Some previous studies have been anecdotal or misleading, Terrill says. After a stun gun incident, the officer notes on his report whether the suspect was injured. Yet some researchers, for the purposes of their studies, change the officer’s ruling if they consider the injury minor—such as a laceration or a burn from the stun gun—which effectively “changes the rules” of objective research.
Criminologists studied stun gun incidents in a sampling of mid-sized to large U.S. cities over a period of nearly four years. The researchers spent a month each in Columbus, Ohio, Portland, Oregon, and Knoxville, Tennessee. All police departments in the study used the Taser gun made by Arizona-based Taser International.
In the first of the two studies, which appears in the current print issue of Justice Quarterly, researchers found citizens were injured 41 percent of the time when officers used a stun gun only during apprehension. By contrast, citizens were injured only 29 percent of the time when no stun gun was used. (When stun guns were used with another restraint method, such as pepper spray or wresting the suspect to the ground, citizens were injured 47 percent of the time.)
The study looked at 13,913 use-of-force cases in seven cities. The researchers took into account a host of factors, including the amount of citizen resistance, influence of alcohol or drugs, and officer experience. Injuries ranged from cuts to broken bones.

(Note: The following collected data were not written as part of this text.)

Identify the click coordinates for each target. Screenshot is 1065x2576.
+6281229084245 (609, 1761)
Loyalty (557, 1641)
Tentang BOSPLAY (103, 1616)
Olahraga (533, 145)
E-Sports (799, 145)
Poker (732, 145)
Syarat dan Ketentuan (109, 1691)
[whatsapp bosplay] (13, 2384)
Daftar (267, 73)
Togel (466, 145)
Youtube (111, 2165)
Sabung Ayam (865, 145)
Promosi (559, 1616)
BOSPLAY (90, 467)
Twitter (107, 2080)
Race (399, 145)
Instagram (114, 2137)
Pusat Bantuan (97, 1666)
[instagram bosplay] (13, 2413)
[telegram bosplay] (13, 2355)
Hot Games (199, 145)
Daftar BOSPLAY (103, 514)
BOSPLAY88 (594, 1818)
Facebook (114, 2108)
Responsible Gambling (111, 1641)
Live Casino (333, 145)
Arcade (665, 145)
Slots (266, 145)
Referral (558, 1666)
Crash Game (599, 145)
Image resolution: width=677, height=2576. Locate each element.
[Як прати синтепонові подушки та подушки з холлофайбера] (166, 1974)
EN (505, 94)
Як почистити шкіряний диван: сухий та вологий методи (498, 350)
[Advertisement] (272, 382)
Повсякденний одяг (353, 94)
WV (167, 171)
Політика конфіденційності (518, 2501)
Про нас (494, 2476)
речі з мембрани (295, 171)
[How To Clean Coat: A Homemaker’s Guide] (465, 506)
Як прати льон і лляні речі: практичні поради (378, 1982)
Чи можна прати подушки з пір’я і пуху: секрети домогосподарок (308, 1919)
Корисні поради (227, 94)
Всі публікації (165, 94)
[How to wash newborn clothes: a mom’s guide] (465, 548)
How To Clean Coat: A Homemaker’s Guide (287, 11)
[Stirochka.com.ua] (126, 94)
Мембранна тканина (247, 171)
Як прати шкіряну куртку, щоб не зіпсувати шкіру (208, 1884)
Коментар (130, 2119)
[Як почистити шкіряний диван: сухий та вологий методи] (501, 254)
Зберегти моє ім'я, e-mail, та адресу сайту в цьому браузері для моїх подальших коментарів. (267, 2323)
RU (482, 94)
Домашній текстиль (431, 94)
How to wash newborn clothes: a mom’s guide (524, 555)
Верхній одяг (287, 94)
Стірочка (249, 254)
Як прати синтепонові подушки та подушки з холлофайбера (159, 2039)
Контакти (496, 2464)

In the second study, online now in Police Quarterly, the researchers found officers were injured 5 percent of the time when using a stun gun only. By contrast, officers were injured nearly 10 percent of the time when no stun gun was used. The study looked at 12,455 use-of-force cases in six cities.
The most important factor in use-of-force cases is the officer’s safety, Terrill says. At the same time, stun guns may not be the “panacea” as many believe.
“There has been this increased perception that these devices are effective and safe,” he says. “But in terms of safeness, our data conclusively shows they are not safe to citizens.
“Now, are there concerns to the point that we’re recommending that law enforcement agencies not use them? Absolutely not. We think there needs to be more careful analysis done, and it has to be done in a way that’s fair and objective.”
The next step is determining how effective stun guns are in subduing a suspect, something Terrill and colleagues are analyzing.
Investigators from the University of Central Florida and Illinois State University contribued to the research, which was funded by the National Institute of Justice.